21. Philadelphia Pale Ale
It’s Yards’s flagship beer, and a beer named for Philadelphia is a lot more Philly than any brick of cream cheese. But in the end, it comes down to this: Citrusy. Floral. Light. Eminently quaffable. Questions?
22. Federal Donuts
It’s not just that Federal Donuts is a doughnut shop. And it’s not just that it serves fried chicken, either. As important as fried chicken is to the soul of any metropolis, it isn’t enough on its own to move the needle on the civic Love-o-Meter. No, what makes Federal Donuts special is that its operator, Michael Solomonov, has committed significant blood, sweat and flour to bringing things like spicy PB&J and chocolate-covered-banana-flavored doughnuts and fried chicken glazed with dill pickle spice into our edible consciousness. After years of cheese-steaks and soft pretzels, we can hold high a box of fried chicken or a maple-bacon doughnut, wave it in the direction of Manhattan or Chicago, and proudly say, “Yeah, now don’t you wish you lived here?”
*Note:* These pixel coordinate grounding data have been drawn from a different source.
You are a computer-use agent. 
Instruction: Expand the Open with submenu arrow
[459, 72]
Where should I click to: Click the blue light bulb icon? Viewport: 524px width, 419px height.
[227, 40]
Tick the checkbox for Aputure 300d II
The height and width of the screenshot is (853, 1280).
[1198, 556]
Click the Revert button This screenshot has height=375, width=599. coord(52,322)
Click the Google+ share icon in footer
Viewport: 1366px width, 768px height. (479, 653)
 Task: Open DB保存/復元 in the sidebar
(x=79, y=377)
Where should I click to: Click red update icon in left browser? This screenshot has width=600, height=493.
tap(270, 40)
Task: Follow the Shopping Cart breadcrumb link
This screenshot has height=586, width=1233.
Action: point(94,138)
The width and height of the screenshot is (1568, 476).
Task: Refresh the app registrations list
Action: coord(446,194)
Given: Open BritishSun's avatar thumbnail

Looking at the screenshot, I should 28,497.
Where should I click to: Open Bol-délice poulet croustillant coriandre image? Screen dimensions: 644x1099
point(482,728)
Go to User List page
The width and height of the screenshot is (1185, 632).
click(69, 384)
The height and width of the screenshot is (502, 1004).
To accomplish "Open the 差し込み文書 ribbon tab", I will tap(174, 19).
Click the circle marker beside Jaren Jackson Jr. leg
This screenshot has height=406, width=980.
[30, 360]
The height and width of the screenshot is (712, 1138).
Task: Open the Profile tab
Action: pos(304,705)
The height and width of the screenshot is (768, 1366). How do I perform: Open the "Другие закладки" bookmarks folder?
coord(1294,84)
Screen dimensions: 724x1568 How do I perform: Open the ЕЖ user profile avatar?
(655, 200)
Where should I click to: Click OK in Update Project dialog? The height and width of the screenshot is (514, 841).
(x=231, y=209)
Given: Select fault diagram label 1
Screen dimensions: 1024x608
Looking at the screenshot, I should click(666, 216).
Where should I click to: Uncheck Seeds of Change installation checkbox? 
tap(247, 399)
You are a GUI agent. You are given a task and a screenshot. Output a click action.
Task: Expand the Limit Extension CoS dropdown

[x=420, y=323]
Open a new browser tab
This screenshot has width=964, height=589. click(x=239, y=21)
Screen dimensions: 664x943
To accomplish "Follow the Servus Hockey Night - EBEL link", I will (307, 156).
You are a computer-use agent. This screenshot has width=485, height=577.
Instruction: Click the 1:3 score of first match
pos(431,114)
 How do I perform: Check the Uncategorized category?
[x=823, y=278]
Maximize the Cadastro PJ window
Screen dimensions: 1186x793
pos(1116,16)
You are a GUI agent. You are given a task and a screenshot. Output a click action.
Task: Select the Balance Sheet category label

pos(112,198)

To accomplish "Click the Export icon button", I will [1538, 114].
23. Christmas Eve at Tenth Presbyterian
No matter how cold or sacrilegious your heart, it’s hard not to be warmed by the annual Christmas Eve caroling service at Spruce Street’s Tenth Presbyterian Church, known to regulars as Tenth Pres. The singing is conducted entirely by candlelight, casting a warm glow over the Christmas tree, which is adorned with a single white dove and towers over Rittenhouse types and their kids, grandkids and great-grandkids, everyone decked in the finest festive attire. Though the assemblage doesn’t always agree on things once they leave the pews (this is the Square, after all), the spine-tingling, haunting sound of the congregants’ collective a cappella “Silent Night,” which caps the service, is as serene and unifying as … Christmas. You feel chills, and not from the night air.
24. The Barnes
Forget the drama that came before: The opening of this beautiful museum was a shining moment for all of us. Walk through it, and you’ll understand why.